§ **TASK BRIEF**
Nothing should differ between your output and the entries below.

BEGIN

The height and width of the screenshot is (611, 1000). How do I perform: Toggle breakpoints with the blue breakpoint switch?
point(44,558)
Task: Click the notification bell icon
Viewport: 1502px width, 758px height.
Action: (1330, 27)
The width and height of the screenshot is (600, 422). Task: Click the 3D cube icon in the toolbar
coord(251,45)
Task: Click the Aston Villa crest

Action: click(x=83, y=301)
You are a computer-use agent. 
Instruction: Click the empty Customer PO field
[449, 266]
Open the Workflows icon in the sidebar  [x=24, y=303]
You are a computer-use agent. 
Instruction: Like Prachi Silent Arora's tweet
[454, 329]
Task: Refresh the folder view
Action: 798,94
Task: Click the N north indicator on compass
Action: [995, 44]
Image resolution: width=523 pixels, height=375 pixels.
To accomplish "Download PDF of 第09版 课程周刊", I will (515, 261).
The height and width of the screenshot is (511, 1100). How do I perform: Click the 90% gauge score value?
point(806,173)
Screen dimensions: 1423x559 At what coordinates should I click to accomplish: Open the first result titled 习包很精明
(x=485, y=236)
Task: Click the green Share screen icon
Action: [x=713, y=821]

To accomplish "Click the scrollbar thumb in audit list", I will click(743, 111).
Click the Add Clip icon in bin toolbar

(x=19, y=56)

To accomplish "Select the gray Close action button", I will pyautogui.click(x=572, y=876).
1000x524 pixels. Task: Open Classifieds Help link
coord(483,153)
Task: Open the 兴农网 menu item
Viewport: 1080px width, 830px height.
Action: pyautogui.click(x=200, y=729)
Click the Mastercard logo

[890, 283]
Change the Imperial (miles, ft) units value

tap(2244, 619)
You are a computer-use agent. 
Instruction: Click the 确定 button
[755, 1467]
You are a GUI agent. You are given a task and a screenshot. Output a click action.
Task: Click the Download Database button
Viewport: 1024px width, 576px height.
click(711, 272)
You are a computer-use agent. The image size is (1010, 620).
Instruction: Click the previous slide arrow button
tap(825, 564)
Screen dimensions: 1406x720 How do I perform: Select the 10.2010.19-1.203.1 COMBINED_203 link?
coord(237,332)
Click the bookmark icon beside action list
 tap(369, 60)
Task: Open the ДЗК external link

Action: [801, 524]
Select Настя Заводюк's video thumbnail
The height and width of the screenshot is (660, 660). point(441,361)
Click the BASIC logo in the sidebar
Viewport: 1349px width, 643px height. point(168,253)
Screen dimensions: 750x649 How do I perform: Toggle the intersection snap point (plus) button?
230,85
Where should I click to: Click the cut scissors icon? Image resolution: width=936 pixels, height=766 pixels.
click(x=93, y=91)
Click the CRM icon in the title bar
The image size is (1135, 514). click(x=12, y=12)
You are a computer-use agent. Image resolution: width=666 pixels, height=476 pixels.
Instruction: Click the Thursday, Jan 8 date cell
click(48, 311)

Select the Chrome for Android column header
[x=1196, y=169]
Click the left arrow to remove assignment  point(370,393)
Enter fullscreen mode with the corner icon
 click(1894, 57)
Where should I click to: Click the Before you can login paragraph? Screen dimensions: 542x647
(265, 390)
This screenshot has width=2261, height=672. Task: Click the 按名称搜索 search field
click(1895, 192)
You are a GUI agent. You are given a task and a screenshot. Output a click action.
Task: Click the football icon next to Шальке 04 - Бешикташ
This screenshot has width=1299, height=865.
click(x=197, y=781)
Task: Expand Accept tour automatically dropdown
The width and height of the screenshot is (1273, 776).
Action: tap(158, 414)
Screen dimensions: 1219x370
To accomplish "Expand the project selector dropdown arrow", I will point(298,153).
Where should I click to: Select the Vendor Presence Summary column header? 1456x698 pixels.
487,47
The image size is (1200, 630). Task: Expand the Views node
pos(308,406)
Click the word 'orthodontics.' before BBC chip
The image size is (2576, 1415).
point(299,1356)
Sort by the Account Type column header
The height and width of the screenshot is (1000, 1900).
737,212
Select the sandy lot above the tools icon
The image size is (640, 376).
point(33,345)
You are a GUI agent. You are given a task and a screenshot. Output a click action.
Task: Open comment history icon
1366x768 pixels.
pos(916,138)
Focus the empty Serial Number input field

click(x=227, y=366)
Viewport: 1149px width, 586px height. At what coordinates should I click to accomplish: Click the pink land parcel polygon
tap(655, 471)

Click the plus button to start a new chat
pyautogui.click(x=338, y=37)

END

§ **EXERCISE RESPONSE**
The height and width of the screenshot is (611, 1000). How do I perform: Toggle breakpoints with the blue breakpoint switch?
point(44,558)
Task: Click the notification bell icon
Viewport: 1502px width, 758px height.
Action: (1330, 27)
The width and height of the screenshot is (600, 422). Task: Click the 3D cube icon in the toolbar
coord(251,45)
Task: Click the Aston Villa crest

Action: click(x=83, y=301)
You are a computer-use agent. 
Instruction: Click the empty Customer PO field
[449, 266]
Open the Workflows icon in the sidebar  [x=24, y=303]
You are a computer-use agent. 
Instruction: Like Prachi Silent Arora's tweet
[454, 329]
Task: Refresh the folder view
Action: 798,94
Task: Click the N north indicator on compass
Action: [995, 44]
Image resolution: width=523 pixels, height=375 pixels.
To accomplish "Download PDF of 第09版 课程周刊", I will (515, 261).
The height and width of the screenshot is (511, 1100). How do I perform: Click the 90% gauge score value?
point(806,173)
Screen dimensions: 1423x559 At what coordinates should I click to accomplish: Open the first result titled 习包很精明
(x=485, y=236)
Task: Click the green Share screen icon
Action: [x=713, y=821]

To accomplish "Click the scrollbar thumb in audit list", I will click(743, 111).
Click the Add Clip icon in bin toolbar

(x=19, y=56)

To accomplish "Select the gray Close action button", I will pyautogui.click(x=572, y=876).
1000x524 pixels. Task: Open Classifieds Help link
coord(483,153)
Task: Open the 兴农网 menu item
Viewport: 1080px width, 830px height.
Action: pyautogui.click(x=200, y=729)
Click the Mastercard logo

[890, 283]
Change the Imperial (miles, ft) units value

tap(2244, 619)
You are a computer-use agent. 
Instruction: Click the 确定 button
[755, 1467]
You are a GUI agent. You are given a task and a screenshot. Output a click action.
Task: Click the Download Database button
Viewport: 1024px width, 576px height.
click(711, 272)
You are a computer-use agent. The image size is (1010, 620).
Instruction: Click the previous slide arrow button
tap(825, 564)
Screen dimensions: 1406x720 How do I perform: Select the 10.2010.19-1.203.1 COMBINED_203 link?
coord(237,332)
Click the bookmark icon beside action list
 tap(369, 60)
Task: Open the ДЗК external link

Action: [801, 524]
Select Настя Заводюк's video thumbnail
The height and width of the screenshot is (660, 660). point(441,361)
Click the BASIC logo in the sidebar
Viewport: 1349px width, 643px height. point(168,253)
Screen dimensions: 750x649 How do I perform: Toggle the intersection snap point (plus) button?
230,85
Where should I click to: Click the cut scissors icon? Image resolution: width=936 pixels, height=766 pixels.
click(x=93, y=91)
Click the CRM icon in the title bar
The image size is (1135, 514). click(x=12, y=12)
You are a computer-use agent. Image resolution: width=666 pixels, height=476 pixels.
Instruction: Click the Thursday, Jan 8 date cell
click(48, 311)

Select the Chrome for Android column header
[x=1196, y=169]
Click the left arrow to remove assignment  point(370,393)
Enter fullscreen mode with the corner icon
 click(1894, 57)
Where should I click to: Click the Before you can login paragraph? Screen dimensions: 542x647
(265, 390)
This screenshot has width=2261, height=672. Task: Click the 按名称搜索 search field
click(1895, 192)
You are a GUI agent. You are given a task and a screenshot. Output a click action.
Task: Click the football icon next to Шальке 04 - Бешикташ
This screenshot has width=1299, height=865.
click(x=197, y=781)
Task: Expand Accept tour automatically dropdown
The width and height of the screenshot is (1273, 776).
Action: tap(158, 414)
Screen dimensions: 1219x370
To accomplish "Expand the project selector dropdown arrow", I will point(298,153).
Where should I click to: Select the Vendor Presence Summary column header? 1456x698 pixels.
487,47
The image size is (1200, 630). Task: Expand the Views node
pos(308,406)
Click the word 'orthodontics.' before BBC chip
The image size is (2576, 1415).
point(299,1356)
Sort by the Account Type column header
The height and width of the screenshot is (1000, 1900).
737,212
Select the sandy lot above the tools icon
The image size is (640, 376).
point(33,345)
You are a GUI agent. You are given a task and a screenshot. Output a click action.
Task: Open comment history icon
1366x768 pixels.
pos(916,138)
Focus the empty Serial Number input field

click(x=227, y=366)
Viewport: 1149px width, 586px height. At what coordinates should I click to accomplish: Click the pink land parcel polygon
tap(655, 471)

Click the plus button to start a new chat
pyautogui.click(x=338, y=37)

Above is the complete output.